The other night, a friend and I were talking about the Eagles, and how much he dislikes them. I get where he’s coming from – he described them as the kind of people who would fly a private jet somewhere to lecture someone on the need to conserve resources, and there is an aspect to their modern persona which screams priviliged rich people being assholes – but it still puzzled me; my association with them is more with who they were, or who they presented themselves as, in the early days of their career.
This induced me to relisten to some of their music from back in the day, and I encountered this song:
Every night I’m lyin’ in bed
Holdin’ you close in my dreams
Thinkin’ about all the things that we said
And comin’ apart at the seams
We try to talk it over
But the words come out to rough
I know you were tryin’
to give me the best of your love
There’s other stuff in the song which isn’t quite right, but that verse grabbed me; it describes really well where I am right now.

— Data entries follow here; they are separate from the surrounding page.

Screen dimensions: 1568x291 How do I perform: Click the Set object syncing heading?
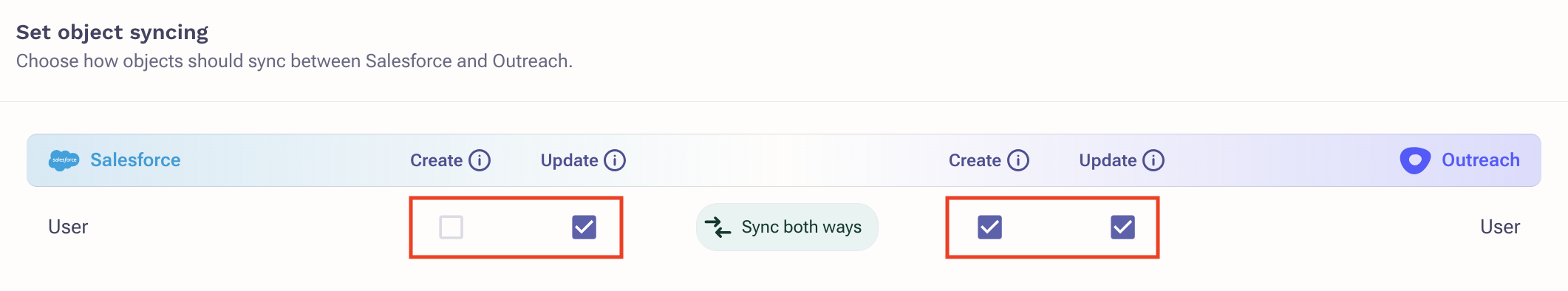112,32
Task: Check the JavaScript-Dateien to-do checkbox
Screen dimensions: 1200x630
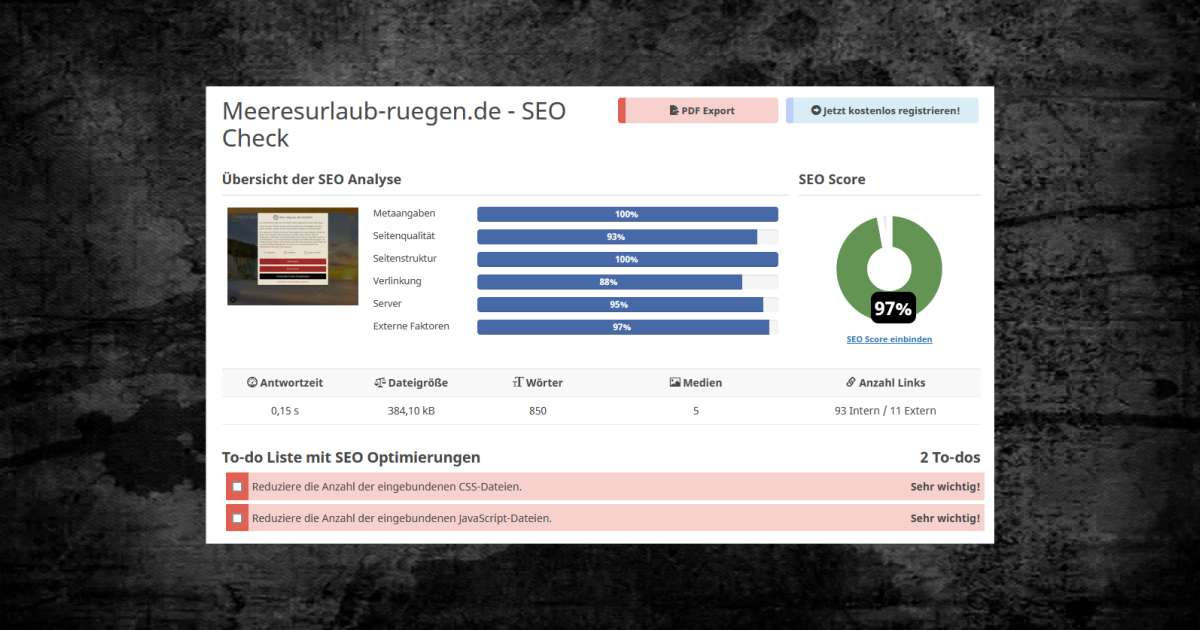Action: click(237, 519)
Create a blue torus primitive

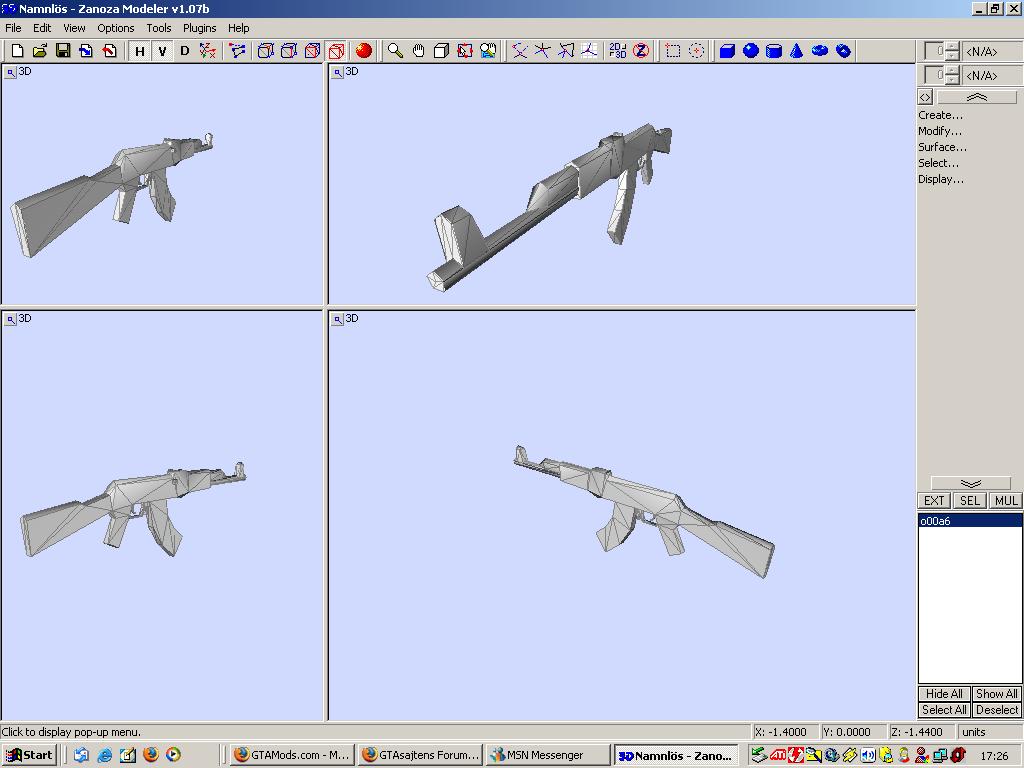coord(820,51)
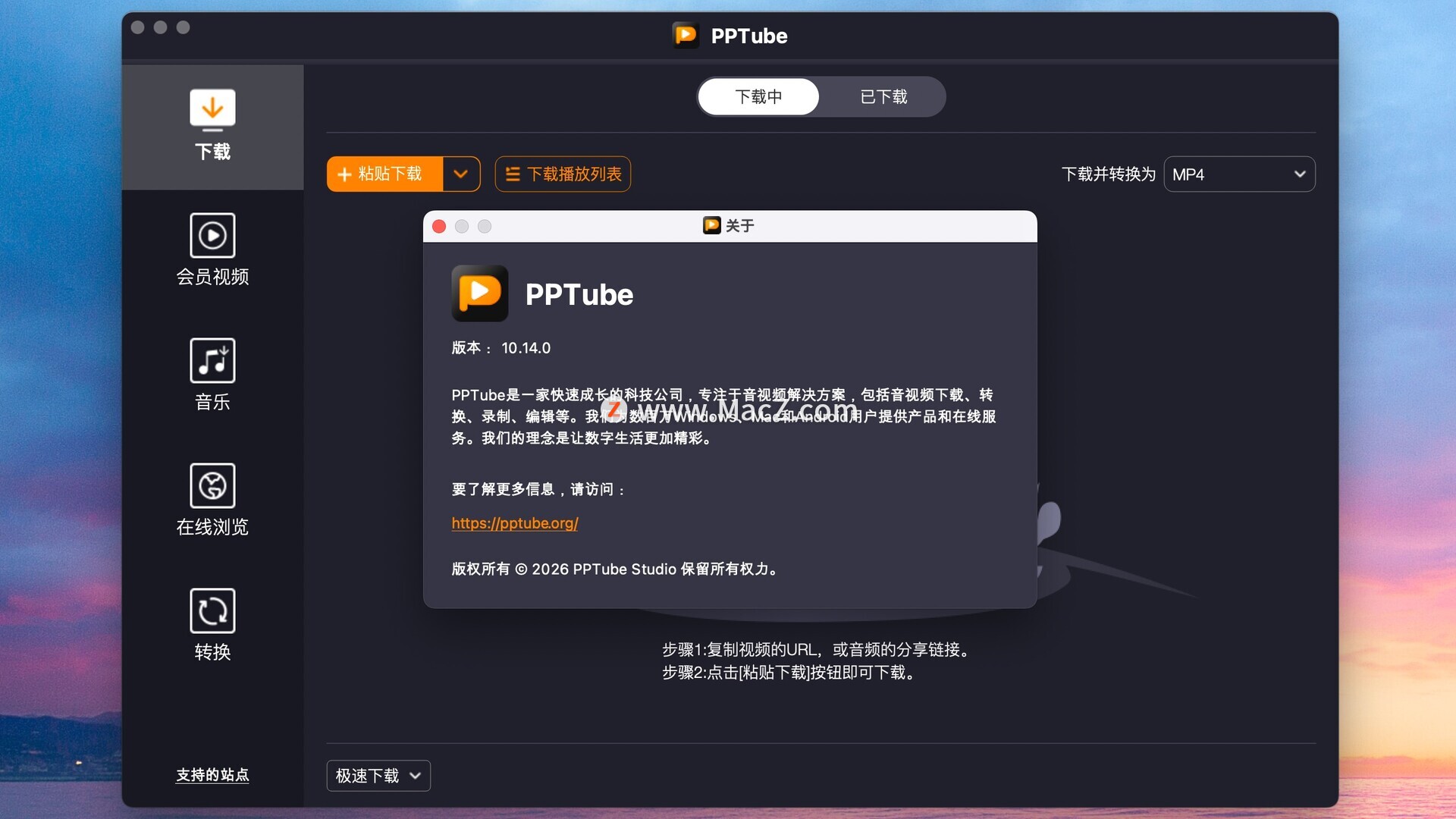This screenshot has height=819, width=1456.
Task: Expand the Paste Download arrow dropdown
Action: click(x=461, y=174)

I think it’s clear that my husband is trying to give me the best of his love, and I think I’m trying to give him the best of my love, but it’s still coming apart at the seams.
I’m goin’ back in time
And it’s a sweet dream
It was a quiet night
And I would be all right
If i could go on sleepin’
But every mornin’
I wake up and worry
What’s gonna happen today
You see it your way
And I see it mine
But we both see it slippin’ away
I never wanted to get here. But wishes aren’t fishes, and I can’t go back.